活性K562 细胞、固定K562 细胞及血液通过不同孔径的微孔滤膜滤过率及时间的结果。活性及固定K562 细胞通过1、3、5、8、10 μm微孔滤膜后 ,随着滤膜孔径增大,滤过率逐渐增大,活性的K562 细胞滤过率明显大于固定后的K562。活性K562 细胞及固定染
色后的K562 细胞均可穿过5、8、10 μm 滤膜,不能穿过1 μm 滤膜,固定K562 细胞不能穿过3 μm 滤膜。同时,将1 mL 血液样本分别通过1、3、5、8、10 μm微孔滤膜,8 和10 μm 的滤过率为64% 左右,1、3、5 μm 滤膜的滤过率分别为0%、16. 48%、44. 23%。固定K562 细胞过滤时浓度与时间的关系。使用不同浓度固定染色的K562 细胞,分别通过1 和3 μm 滤膜,相同条件下,使用1 μm 滤膜的过滤时间显著性大于3 μm滤膜过滤的时间显著性( P < 0. 01) 。
实际临床循环肿瘤细胞的大小在10 μm 以上,而固定的K562 细胞的直径约为12 μm,活性的K562 细胞约为13 μm,K562 细胞与其他细胞系相比直径较小,但也在10 μm 以上,因此本实验采用与实际肿瘤细胞的大小相差不多的K562 细胞进行富集的研究,从而可以更好地选出一种合适孔径的滤膜,以去除直径较小的白细胞,保留直径较大的肿瘤细胞。本实验首先检测活性和固定的K562及血液通过不同微孔滤膜的滤过率,选出1 μm 及3μm 孔径滤膜用于肿瘤细胞的富集,同时结合1 μm与3 μm 滤膜在过滤细胞的时间效率,进一步确定了3 μm 的微孔滤膜富集肿瘤细胞系。

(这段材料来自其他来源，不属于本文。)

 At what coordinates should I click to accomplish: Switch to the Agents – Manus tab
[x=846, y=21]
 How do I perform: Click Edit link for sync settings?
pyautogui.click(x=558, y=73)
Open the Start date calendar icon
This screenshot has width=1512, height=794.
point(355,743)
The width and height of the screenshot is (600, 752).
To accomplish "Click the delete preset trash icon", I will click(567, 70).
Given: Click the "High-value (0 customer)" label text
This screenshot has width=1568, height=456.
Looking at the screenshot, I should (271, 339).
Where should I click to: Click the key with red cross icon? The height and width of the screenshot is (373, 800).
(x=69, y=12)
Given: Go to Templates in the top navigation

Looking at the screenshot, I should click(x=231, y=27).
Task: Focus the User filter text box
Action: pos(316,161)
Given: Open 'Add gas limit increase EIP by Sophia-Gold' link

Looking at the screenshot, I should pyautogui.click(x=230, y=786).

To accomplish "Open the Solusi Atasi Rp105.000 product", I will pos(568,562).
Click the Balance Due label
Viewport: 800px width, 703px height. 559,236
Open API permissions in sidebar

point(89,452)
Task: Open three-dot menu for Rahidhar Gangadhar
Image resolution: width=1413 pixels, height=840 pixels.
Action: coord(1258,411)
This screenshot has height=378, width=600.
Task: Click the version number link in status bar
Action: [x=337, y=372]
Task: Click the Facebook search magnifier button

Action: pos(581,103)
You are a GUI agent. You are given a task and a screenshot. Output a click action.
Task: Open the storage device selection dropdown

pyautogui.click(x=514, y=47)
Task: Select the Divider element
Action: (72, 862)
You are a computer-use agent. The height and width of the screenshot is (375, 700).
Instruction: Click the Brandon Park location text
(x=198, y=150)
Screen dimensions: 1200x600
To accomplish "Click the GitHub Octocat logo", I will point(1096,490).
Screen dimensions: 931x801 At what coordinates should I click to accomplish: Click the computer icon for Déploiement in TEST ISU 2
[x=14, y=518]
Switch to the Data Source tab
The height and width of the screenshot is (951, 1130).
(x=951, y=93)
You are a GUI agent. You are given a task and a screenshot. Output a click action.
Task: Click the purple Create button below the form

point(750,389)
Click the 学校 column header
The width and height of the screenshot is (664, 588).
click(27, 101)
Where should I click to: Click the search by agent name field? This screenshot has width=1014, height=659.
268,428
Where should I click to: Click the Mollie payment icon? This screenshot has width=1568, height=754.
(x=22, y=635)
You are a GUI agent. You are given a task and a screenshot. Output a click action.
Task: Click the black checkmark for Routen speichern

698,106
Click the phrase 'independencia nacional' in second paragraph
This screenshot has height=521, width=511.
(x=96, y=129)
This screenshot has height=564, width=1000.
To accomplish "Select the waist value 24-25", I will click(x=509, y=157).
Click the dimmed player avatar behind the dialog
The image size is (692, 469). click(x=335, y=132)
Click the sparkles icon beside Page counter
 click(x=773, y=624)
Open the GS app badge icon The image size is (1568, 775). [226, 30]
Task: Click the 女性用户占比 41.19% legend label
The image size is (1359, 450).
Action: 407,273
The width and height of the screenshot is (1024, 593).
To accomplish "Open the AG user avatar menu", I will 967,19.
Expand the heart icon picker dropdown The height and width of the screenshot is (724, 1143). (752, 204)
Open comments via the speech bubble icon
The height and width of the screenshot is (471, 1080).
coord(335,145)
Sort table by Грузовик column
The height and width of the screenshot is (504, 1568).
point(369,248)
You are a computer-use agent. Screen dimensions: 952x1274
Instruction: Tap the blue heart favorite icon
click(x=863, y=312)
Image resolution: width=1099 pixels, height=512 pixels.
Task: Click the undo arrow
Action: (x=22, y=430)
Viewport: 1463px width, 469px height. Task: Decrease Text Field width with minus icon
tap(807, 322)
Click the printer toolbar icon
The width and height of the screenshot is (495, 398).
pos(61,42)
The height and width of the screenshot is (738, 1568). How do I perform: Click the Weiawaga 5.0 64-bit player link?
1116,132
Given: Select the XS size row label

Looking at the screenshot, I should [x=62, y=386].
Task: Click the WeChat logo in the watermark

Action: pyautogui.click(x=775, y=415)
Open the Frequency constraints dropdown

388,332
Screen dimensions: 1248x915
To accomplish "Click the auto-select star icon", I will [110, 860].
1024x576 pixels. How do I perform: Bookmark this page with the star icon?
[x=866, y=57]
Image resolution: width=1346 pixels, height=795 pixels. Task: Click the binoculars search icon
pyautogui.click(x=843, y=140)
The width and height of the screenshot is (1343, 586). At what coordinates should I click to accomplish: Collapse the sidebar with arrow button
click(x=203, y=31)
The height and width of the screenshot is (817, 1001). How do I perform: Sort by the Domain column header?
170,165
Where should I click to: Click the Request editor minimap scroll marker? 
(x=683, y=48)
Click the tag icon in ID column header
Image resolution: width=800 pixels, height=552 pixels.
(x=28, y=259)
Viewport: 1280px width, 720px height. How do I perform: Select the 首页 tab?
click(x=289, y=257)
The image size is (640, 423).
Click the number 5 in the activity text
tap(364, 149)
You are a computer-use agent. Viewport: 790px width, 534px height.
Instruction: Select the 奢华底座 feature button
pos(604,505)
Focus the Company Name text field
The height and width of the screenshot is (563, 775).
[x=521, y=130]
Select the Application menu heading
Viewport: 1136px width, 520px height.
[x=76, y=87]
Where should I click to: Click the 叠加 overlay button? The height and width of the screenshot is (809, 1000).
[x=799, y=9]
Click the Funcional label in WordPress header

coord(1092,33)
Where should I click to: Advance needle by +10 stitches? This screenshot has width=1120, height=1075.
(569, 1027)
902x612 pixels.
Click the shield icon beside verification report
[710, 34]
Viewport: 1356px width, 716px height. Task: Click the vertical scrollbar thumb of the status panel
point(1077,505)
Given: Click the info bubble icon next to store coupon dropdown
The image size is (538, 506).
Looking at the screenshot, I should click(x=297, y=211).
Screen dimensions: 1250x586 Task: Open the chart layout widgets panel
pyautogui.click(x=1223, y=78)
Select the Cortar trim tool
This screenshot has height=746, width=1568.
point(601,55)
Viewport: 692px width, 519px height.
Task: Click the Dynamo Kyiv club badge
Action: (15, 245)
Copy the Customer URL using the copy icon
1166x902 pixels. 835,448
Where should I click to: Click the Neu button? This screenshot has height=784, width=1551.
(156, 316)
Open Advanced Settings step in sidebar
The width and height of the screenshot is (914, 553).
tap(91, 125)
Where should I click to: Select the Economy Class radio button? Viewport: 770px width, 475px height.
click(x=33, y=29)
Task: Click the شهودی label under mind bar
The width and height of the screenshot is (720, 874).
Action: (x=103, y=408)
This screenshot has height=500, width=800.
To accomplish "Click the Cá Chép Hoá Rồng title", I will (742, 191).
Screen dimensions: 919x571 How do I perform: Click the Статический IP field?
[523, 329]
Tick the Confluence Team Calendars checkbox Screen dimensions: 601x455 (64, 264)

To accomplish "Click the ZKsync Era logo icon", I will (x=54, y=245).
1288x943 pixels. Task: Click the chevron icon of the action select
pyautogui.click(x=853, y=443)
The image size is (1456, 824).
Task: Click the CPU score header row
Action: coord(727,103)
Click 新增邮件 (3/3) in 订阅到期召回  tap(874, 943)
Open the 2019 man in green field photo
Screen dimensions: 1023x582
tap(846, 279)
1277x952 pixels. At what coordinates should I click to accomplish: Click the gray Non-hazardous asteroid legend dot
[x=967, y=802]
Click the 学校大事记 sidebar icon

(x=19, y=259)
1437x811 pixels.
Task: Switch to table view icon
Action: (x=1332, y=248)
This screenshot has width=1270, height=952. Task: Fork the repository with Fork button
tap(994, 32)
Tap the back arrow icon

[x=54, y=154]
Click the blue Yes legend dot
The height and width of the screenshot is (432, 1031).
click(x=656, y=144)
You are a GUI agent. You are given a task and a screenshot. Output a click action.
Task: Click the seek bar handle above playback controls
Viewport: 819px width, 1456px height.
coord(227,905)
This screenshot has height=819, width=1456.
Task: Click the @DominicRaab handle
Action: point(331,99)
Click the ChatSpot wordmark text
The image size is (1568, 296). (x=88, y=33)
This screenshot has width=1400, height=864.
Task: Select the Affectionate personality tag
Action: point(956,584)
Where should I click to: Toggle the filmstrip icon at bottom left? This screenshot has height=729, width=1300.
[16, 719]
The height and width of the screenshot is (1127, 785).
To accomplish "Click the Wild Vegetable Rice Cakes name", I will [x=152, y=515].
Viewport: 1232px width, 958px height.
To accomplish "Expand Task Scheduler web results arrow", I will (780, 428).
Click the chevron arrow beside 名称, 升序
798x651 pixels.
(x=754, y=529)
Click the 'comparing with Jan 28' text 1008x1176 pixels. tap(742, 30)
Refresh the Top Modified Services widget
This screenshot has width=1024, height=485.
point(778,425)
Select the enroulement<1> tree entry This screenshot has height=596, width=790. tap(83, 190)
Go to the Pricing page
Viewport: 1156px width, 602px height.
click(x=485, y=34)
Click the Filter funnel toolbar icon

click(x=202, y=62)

本实验研究活性K562 细胞、固定K562 细胞及血液样本通过微孔滤膜的滤过情况,选取孔径为3μm 的聚碳酸酯滤膜来完成循环肿瘤细胞的富集,同时检测不同条件下固定的肿瘤细胞通过3 μm 微孔滤膜的回收率及阳性率,为今后的临床肿瘤患者血液样本通过微孔滤膜富集并检测CTC 提供了可行性的研究。但是,考虑到每毫升血液中CTC 含量较少,仅为1 ~10 个,而人体外周血来源容易,因此在完成实际临床样本检测时,可考虑检测较大量的样本,比如3mL 血样,增加检出的回收率及阳性率,进一步确立从外周血富集回收肿瘤细胞的方法。